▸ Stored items
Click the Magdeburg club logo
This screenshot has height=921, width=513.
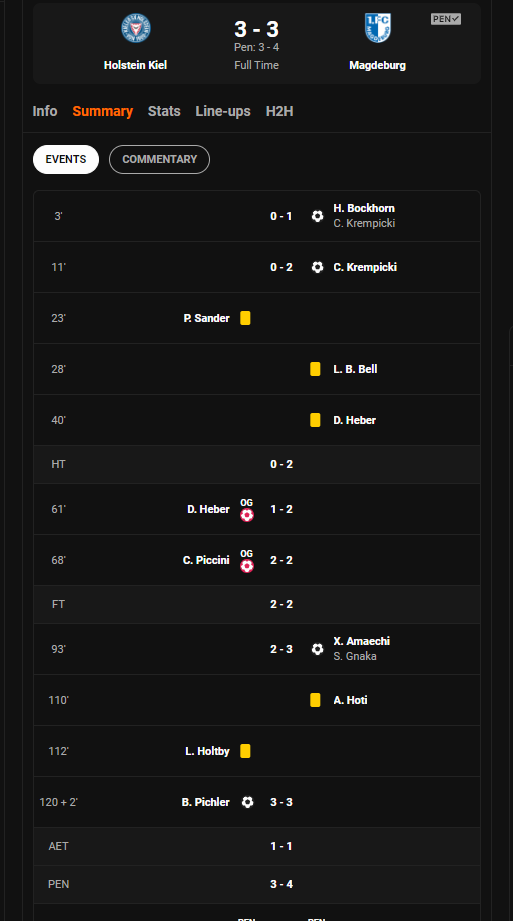377,28
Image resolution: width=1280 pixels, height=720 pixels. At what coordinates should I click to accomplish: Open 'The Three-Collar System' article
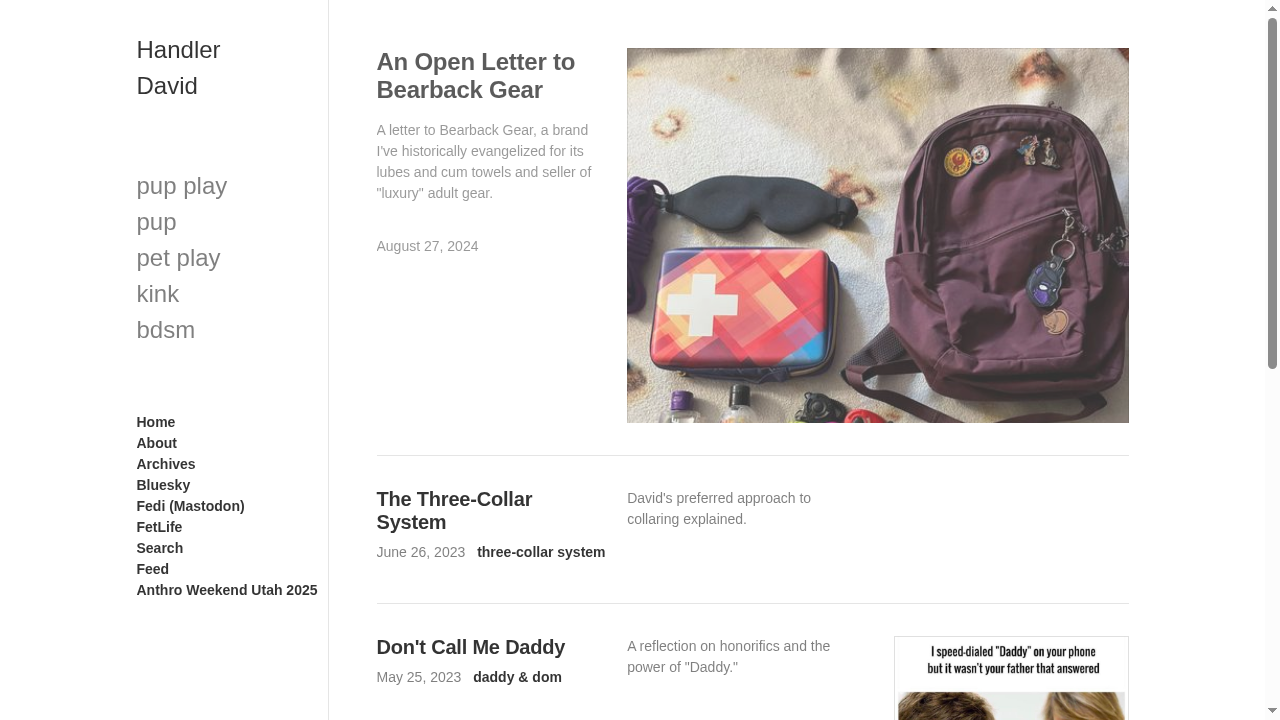[x=454, y=510]
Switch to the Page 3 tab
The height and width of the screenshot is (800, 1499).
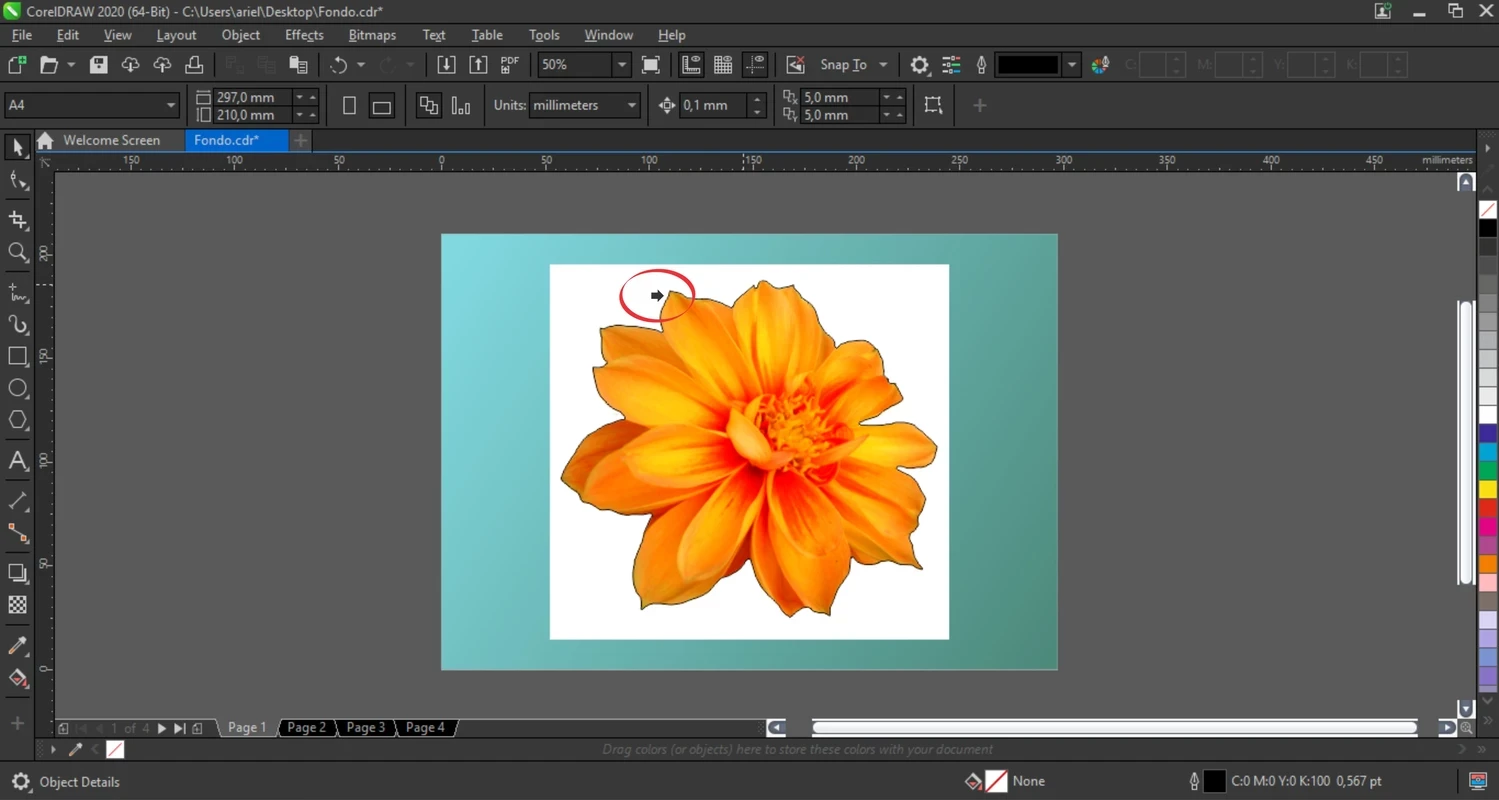(366, 727)
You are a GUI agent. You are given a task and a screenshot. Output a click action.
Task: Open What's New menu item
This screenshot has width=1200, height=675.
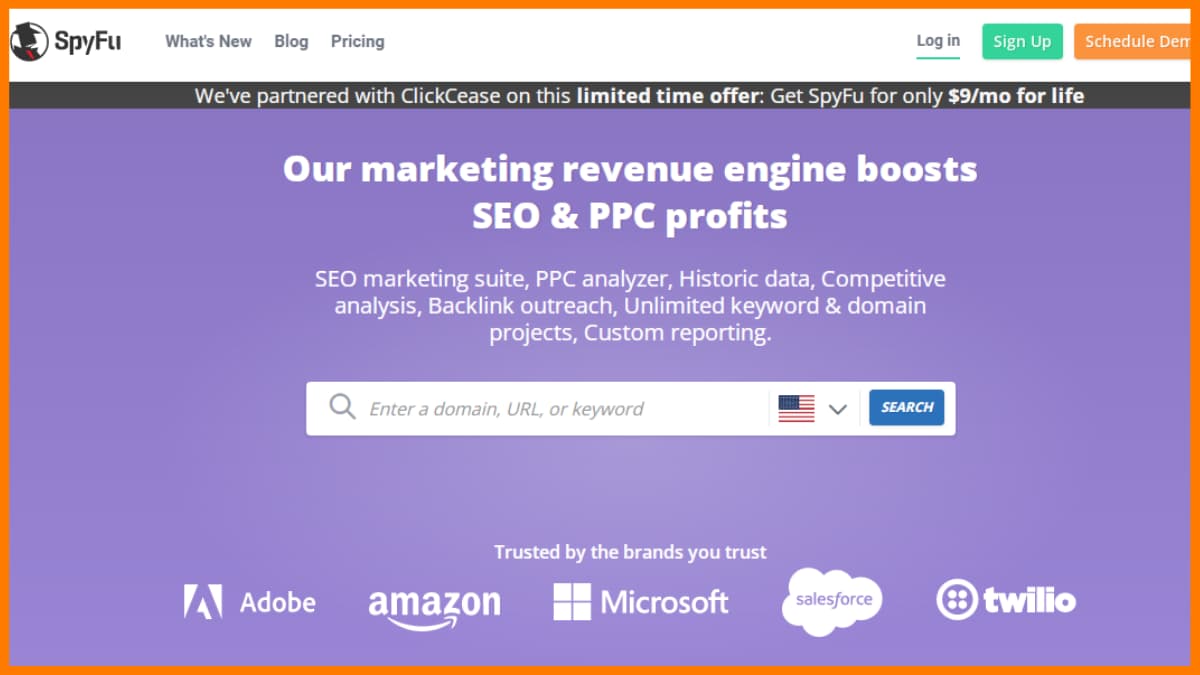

▸ TASK TO COMPLETE
Output a faithful copy of the data, with each picture left out.

▸ YOUR SOLUTION
Click the Magdeburg club logo
This screenshot has height=921, width=513.
377,28
Image resolution: width=1280 pixels, height=720 pixels. At what coordinates should I click to accomplish: Open 'The Three-Collar System' article
[x=454, y=510]
Switch to the Page 3 tab
The height and width of the screenshot is (800, 1499).
(366, 727)
You are a GUI agent. You are given a task and a screenshot. Output a click action.
Task: Open What's New menu item
This screenshot has width=1200, height=675.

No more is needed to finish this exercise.